[start Excerpt to read]
Abstract— In this work, we propose a Decision feedback equalizer (DFE) for Multiple Input Multiple Output (MIMO) DFT-spread OFDMA. This DFE can handle Multiple users, multiple antennas at the transmitter and receiver and the intersymbol interference in the received symbols of the DFT-spread OFDMA. The conventional method used in DFT-spread OFDMA is linear Frequency domain equalization (FDE). The DFE, with a feed forward (FF) filter operating in frequency domain and a feed back (FB) filter operating in the time domain can perform better than FDE, in channels with severe ISI. The block-wise circular convolution of the channel impulse response makes it difficult to initialize the DFE. We use an LE to get a temporary set of decisions and use them in initializing the DFE.

I. INTRODUCTION DFT spread-Orthogonal Frequency Division Multiple Access(DFT spread OFDMA)/Single carrier Frequency Domain Multiple Access (SC-FDMA) has drawn great attention as an attractive alternative to Orthogonal Frequency Division Multiple Access (OFDMA) , especially in the uplink communications where lower PAPR greatly benefits the mobile terminal in terms of transmit power efficiency. An added advantage of DFT spread-OFDMA is that coding, while desirable, is not necessary for combating frequency selectivity, as it is in nonadaptive OFDM. It is currently a working assumption for uplink multiple access scheme in 3GPP Long Term Evolution (LTE) and it is proposed for the IEEE 802.16m Wireless MAN standard. The performance of conventional FDE is not enough for channels with severe ISI. An obvious alternative is the DFE, which makes use of previous decisions in attempting to estimate the current symbol with a symbol-by-symbol detector. Any tailing ISI caused by a previous symbol is reconstructed and then subtracted. A DFE for SISO single carrier modulation schemes is proposed by Benvenuto et al [4], where the initialization of DFE is achieved by a PN extension. In this paper, we propose a DFE for MIMO DFT-spread OFDMA, where the data from a user occupies a localized/distributed subset of subcarriers in the frequency band. We need to operate on this block which, in time domain, is circularly convolved with the channel. The basic MIMO DFE structure is formulated in Naofal et al [1]. The multiple inputs can be transmitted from multiple users, where each is equipped with a single antenna or a single user (e.g., a base station) equipped with multiple antennas or the combinations of both. [1] deals with the equalization where the channel convolution is linear. The MIMO DFE operates to remove both the intersymbol and inter-antenna interference. The Widely-linear MIMO DFE is discussed in Mattera et al

[2]. In our work, we reformulate the DFE for the DFT spreadOFDMA scenario, where the channel convolution is circular. The major difficulty here, is that the ISI in the initial symbols are from the last symbols of the data block, and they are not detected yet. To overcome this, A Linear equaliser is first run and then use the decisions from it, to initialize the DFE. The Feed forward section is operating in the frequency domain, which reduces the complexity by avoiding the circular convolution. A Frequency domain block iterative DFE for single carrier modulation, which has a similar performance to the timedomain DFE is proppsed in Benvenuto et al [3]. II. S YSTEM D ESCRIPTION A. Equalization for DFT spread OFDMA

Fig. 1.
[end Excerpt to read]
[start Data rows]
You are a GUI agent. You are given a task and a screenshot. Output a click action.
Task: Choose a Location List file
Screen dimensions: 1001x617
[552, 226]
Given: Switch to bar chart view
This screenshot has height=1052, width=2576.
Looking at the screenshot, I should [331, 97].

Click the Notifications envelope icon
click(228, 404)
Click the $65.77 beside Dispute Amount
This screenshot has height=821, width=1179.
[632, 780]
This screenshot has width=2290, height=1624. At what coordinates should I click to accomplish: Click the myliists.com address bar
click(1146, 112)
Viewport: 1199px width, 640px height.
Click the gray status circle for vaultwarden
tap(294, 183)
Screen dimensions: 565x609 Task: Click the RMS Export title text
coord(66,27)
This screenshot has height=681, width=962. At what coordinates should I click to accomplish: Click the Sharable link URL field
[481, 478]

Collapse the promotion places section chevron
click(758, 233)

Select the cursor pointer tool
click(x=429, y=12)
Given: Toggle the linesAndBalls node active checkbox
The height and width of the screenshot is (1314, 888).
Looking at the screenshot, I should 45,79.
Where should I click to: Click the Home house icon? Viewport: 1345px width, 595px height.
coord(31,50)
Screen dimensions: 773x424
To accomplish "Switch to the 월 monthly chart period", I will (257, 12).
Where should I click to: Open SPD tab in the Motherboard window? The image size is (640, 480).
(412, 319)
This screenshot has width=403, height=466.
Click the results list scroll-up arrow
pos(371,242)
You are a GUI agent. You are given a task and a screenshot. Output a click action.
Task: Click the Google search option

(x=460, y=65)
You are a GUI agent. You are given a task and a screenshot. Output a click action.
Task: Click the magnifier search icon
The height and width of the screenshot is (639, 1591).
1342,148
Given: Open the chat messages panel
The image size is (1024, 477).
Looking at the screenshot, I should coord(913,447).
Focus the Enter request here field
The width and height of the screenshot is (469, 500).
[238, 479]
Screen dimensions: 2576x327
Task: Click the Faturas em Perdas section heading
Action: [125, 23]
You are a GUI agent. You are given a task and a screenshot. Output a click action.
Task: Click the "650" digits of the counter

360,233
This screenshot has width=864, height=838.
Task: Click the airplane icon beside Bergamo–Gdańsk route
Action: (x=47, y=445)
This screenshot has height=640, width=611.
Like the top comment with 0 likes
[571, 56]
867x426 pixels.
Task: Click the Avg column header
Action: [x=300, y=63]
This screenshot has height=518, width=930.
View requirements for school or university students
[end Data rows]
*Stated exercise*: Decide whether each statement below agrees with the excerpt on the MIMO DFT-spread OFDMA equalizer, answering yes or no and quoting the deciding words. 1. The feed forward filter of the proposed DFE operates in the time domain. 2. Decisions from a linear equalizer are used to initialize the DFE. 3. In DFT spread-OFDMA, coding is necessary for combating frequency selectivity.

*Written response*:
1. No: "a feed forward (FF) filter operating in frequency domain"
2. Yes: "We use an LE to get a temporary set of decisions and use them in initializing the DFE."
3. No: "coding, while desirable, is not necessary for combating frequency selectivity"